Hub 1.14.0 Scheduling via KNIME Desktop will only have TEAMS secrets available

This “new” feature was un-expected, when looking in Changelog (KNIME Analytics Platform 5.4.4). But was found in Changelog (KNIME Business Hub 1.14)

And it caused a great deal of pain today…
5.4.4 Snowflake Connector : Execute failed: Invalid state: Connection pool shut down. A potential cause is closing of a connection when a query is still running. - KNIME Business Hub - KNIME Community Forum

So, what is so new? : Team-scoped deployment execution

KNIME has introduced a new setting when Scheduling: Execution Scope

If set to “Team”, only the Team secrets are available during execution. And the “active” user for Kerberos authentication is now the Team name, and not the user name.
image

  • Team: Only Teams secrets + Team as Kerberos user
  • User: Teams + personal secrets + Creator as Kerberos user

The default settings for “NEW” scheduled jobs is “Team”.

This unfortunately conflicts with our internal recommendations to have “Snowflake OAuth” secrets stored in the Personal Secret store. And it messes up workflows that authenticate with Kerberos.

We now need to advice our users to use “User” when creating a new schedule via “Advanced settings”.
image
image

If you use KNIME Desktop,

  • There is no option to set Scope to “User” in the interface.
  • And the default will be set to “Team”
  • And, it’s NOT possible to change in the browser…
  • (And it’s still not possible to create a version first)

image

KNIME is moving more and more in the way of the “Modern UI” and “leaving” the “classic user interface”.

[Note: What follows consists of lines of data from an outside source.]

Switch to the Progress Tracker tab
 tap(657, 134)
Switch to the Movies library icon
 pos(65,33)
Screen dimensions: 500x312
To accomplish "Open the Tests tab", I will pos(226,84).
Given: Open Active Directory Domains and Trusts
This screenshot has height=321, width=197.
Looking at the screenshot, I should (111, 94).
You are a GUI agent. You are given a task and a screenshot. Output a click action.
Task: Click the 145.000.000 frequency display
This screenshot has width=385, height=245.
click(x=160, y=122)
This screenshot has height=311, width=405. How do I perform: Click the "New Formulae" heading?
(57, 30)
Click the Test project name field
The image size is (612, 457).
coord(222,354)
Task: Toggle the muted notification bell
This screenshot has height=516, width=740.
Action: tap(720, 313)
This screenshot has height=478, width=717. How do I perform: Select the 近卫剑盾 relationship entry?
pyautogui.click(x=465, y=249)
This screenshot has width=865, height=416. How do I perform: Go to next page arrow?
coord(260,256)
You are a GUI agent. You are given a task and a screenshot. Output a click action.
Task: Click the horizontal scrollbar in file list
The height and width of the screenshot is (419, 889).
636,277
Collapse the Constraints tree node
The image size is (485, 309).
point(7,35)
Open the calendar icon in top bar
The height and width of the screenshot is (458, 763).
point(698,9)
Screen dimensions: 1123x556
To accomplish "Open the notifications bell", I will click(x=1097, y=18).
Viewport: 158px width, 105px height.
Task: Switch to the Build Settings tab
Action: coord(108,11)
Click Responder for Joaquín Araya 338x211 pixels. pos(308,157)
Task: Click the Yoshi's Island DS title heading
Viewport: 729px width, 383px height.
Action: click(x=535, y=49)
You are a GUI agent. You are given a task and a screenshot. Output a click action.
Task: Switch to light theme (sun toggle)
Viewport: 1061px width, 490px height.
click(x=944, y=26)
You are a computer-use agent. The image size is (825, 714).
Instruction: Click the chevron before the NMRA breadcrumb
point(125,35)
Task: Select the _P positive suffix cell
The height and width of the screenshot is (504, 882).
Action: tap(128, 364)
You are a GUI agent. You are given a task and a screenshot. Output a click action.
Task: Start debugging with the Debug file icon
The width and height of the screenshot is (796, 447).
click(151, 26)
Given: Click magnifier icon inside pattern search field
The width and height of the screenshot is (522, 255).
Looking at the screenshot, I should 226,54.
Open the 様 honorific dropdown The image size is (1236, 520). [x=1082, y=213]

When using the “Modern UI”, there is no option to schedule in the interface, but a link to the HUB to do it.

Here you can:

  • Create a version
  • Schedule a workflow and set User as scope

BUT: Could we please have options that are “backward” compatible with previous behaviour? So scheduling via “Classic interface” in Desktop, will create a “User” context.

1 Like

Hi @tescnovonesis ,
Thank you for sharing your feedback. I’m summarizing the response my colleague provided to this in your separate Support ticket, so the response is publicly available:

We will introduce the ability to set the default scope at the Execution Context (EC) level. We’ve opened an internal case to track and address this.
This should also address the backwards compatibility aspect.